| Your instructions |
From the text below about raising a child with bipolar disorder, list the conditions the daughter has in addition to bipolar disorder, as named in the "About our Daughter" section.

| Text |

== Segment start ==

About our Daughter
I am mother to four wonderful daughters, ages 13, 15, 17 and 19, and wife to the greatest husband on earth. God has given us a special child to raise one who was diagnosed with early-onset bipolar disorder at the age of seven, though she showed signs of it from the age of fifteen months. She also has ADHD, Sensory Integration Disorder (sensory seeking), Dyslexia, and Non-Verbal Learning Disorder-NOS, all typical comorbidities for a bipolar child. She is in the very challenging teen years, and she is attempting a big public high school for the first time. In spite of the trials, she enjoys lacrosse, running, and reading and writing her own books. I will share with you the many joys and sorrows we have faced and will face in the future with the hope that you may find better understanding about this mental illness caused by both chemical and structural abnormalities in the brain. I desire that you will be encouraged by this blog if you are also dealing with a bipolar child. Thank you for reading and sharing in our journey.
How Did You Know She Was Bipolar So Young?
I wrote a long explanation of how we came to this bipolar diagnosis in a child so young under my post of March 19th of 2009. If your child or a child you know bears similarities, please seek out a good psychiatrist and don't wait for "things to get better." Often they will simply get worse, and the longer a child is unmedicated, the more damage their brain can accrue. Early diagnoses and treatment are key to providing these children with a chance at a successful life later as a teen and an adult.
Friday, February 17, 2012
Nurture or Nature, Genetics or Environmental Impact?
I often wonder about the origin of early-onset bipolar disorder, Aspergers, autism, ADHD, learning disabilities, Pervasive Developmental Disorder, and so on. In my extended family of four sisters, we have two nephews from two different sisters with Aspergers, another with Autism and a host of significant physical problems, my own child with early onset bipolar disorder and ADHD and learning disabilities, and a sensory processing disorder. My dad was exposed to nuclear radiation in the 1950s as a young Marine when he was assigned to watch nuclear explosions with many other service men in the desert in Nevada before any of his children were conceived. He died of CML leukemia at the age of 56. My younger sister and I were likely exposed to toxic chemicals in the water at Camp Lejeune when in high school, a problem stemming from practices that had been going on for decades before contaminated wells were shut down in the mid to late 1980s. So I wonder: were our genes somehow negatively affected by these exposures, or is this all a coincidence having this many brain "issues" within one family? We shall never know, I guess. And does it make all that much of a difference except that it might cause one to choose organic over pesticide-laden foods, or all-natural cleaners over chemicals, or purified water in stainless steel bottles over BPA contaminated drinking water in plastic? But the thought is interesting to consider. With the huge rise in autism in our country, I think there are environmentally related reasons combined with genetic predispositions that might be the cause of the explosion in diagnoses. Or maybe it is just caused by environmental factors like chemical or radiological exposure. Just a guess. What do you think?

== Segment end ==

| Record extracts |
== Segment start ==

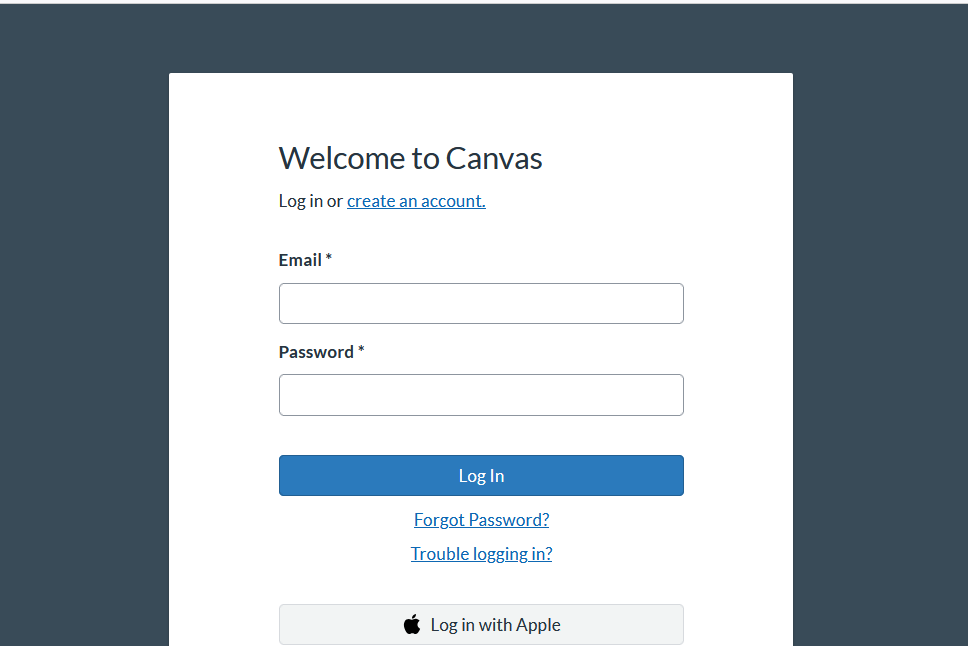Click blank space between Password field and Log In
Image resolution: width=968 pixels, height=646 pixels.
click(481, 436)
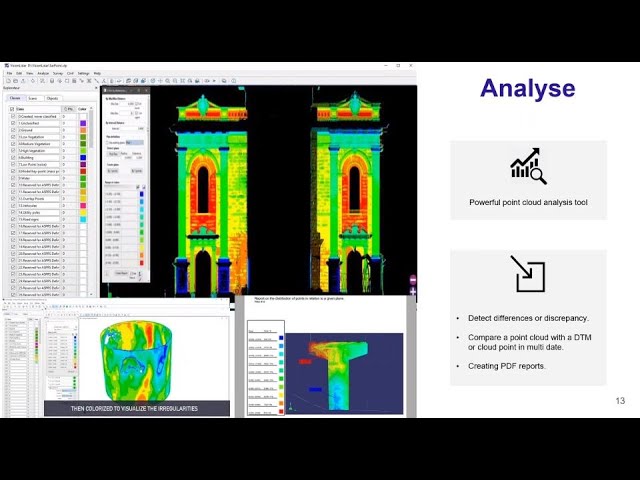The image size is (640, 480).
Task: Open the Analyze menu
Action: click(43, 73)

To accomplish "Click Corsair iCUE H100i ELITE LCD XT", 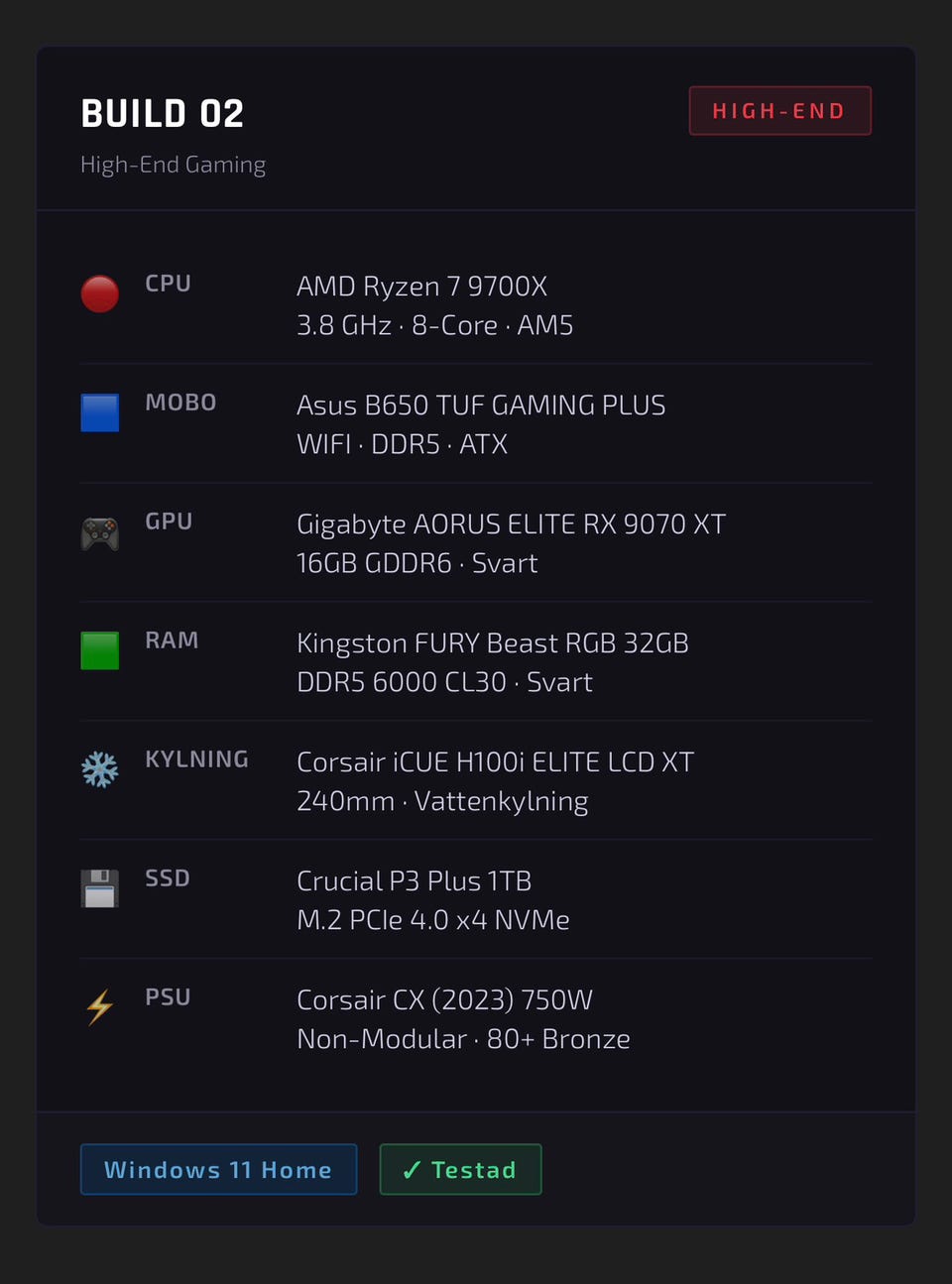I will [x=495, y=762].
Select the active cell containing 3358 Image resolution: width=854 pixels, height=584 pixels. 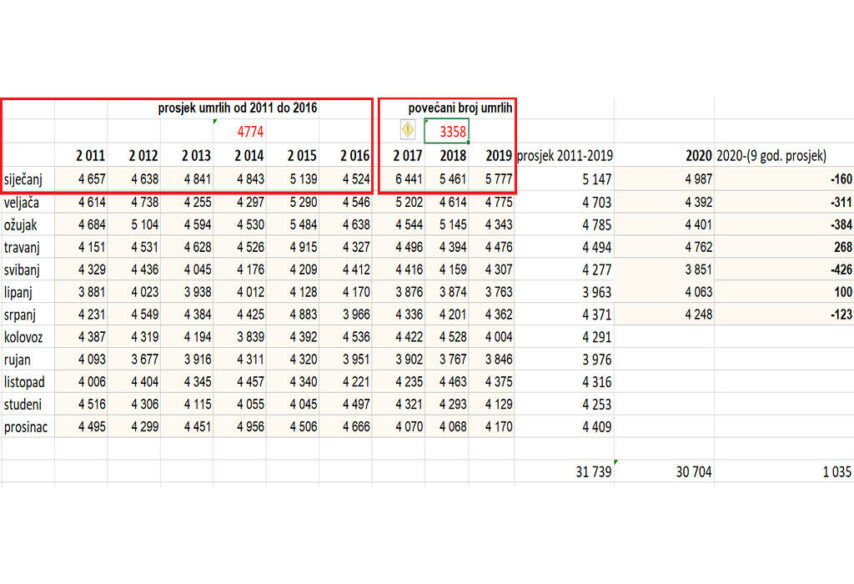[x=447, y=131]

== Segment end ==

| Result |
- ADHD
- Sensory Integration Disorder (sensory seeking)
- Dyslexia
- Non-Verbal Learning Disorder-NOS